Eric Williams:
> > The reaction is almost univerally the same... "bleagh" as
> > you put it.
>
> I say again: "Bleagh".
Let me say it too. "Bleagh". Also thanks for a nice post.
This discussion came up ages back either in the EJB round table
or this list (May 98, I think). I (being the implementor then
of the weblogic ejb package) was arguing for letting the programmer
create threads if s/he wanted to. My argument was that the system as
a whole should be scaleable, not the EJB server alone. If they
create threads on every call, that's their problem; as a vendor
I'm not going to feel responsible for it.
If they use "synchronized", it should be a noop.

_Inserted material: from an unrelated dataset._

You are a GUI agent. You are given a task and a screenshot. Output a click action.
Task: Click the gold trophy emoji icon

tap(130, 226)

If it blocks,
there's a bug in the EJB server.
If they call other packages that might be doing thread related
stuff, let them.
>
> > But I think the longer you work with EJB, the more you grok why these
> > restrictions
> > are in place and the more you come to think that the EJB specification
> > writers
> > did the right thing.
The only real problem with creating threads yourself is that
transaction and security context cannot be propagated. My opinion
is that this should be documented as a caveat and left alone.
> > An EJB server *has* to be able to control its
> > environment,
> > to include all resource utilization. Stability, security, and
> > scalability demand
> > it.
I don't buy this argument . There are any number of ways in which
you can mess up stability and scaleability. Do you prevent beans
from calling System.exit()? Do you prevent people from creating
200000 JDBC statements when one would suffice? Do you prevent
people from writing a deadlock using 3rd party products?

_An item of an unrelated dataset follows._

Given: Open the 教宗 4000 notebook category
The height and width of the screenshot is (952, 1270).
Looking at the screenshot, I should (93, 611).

The EJB server doesn't have control.
It is up to the application implementor to create a solution
that has all the properties; one subsystem alone cannot do
everything. It is exactly in the same spirit as the ACID
properties of a transactional system. "C" for "Consistency" is
not given to you by a database alone: The system as a whole
offers this property to say, a user withdrawing money at an
ATM.
> But it is then incumbent upon the spec. writers to write the spec. in
> such a way that perhaps this is one *option*. Alternatively, if the
> ....
> .. Much good stuff elided.
>
> 1. Use anything in the java.io package.

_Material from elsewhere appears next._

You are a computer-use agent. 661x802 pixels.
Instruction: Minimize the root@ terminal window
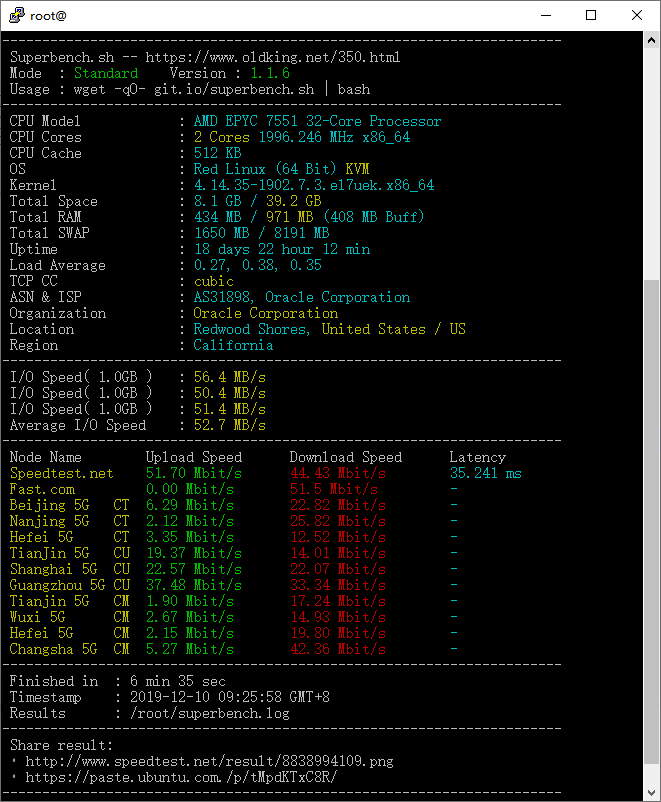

> 2. Do anything or call anything that might at some point in the call
> stack result in new Thread().
> 2a. Of course this means that I must know the internal details of
> every third party piece of software that my EJBs might call.
> 2b. This of course violates everything you know about encapsulation.
> 3. Publish messages using JMS (since that might result in a new Thread()
> call).
> 4. Accept user input (no blocking IO calls)
>
> Did I miss anything? Or misstate anything?
Nope. I think the spec got this dead wrong.
Which is why:
<Vendor>
The weblogic server does not limit you artificially in this respect.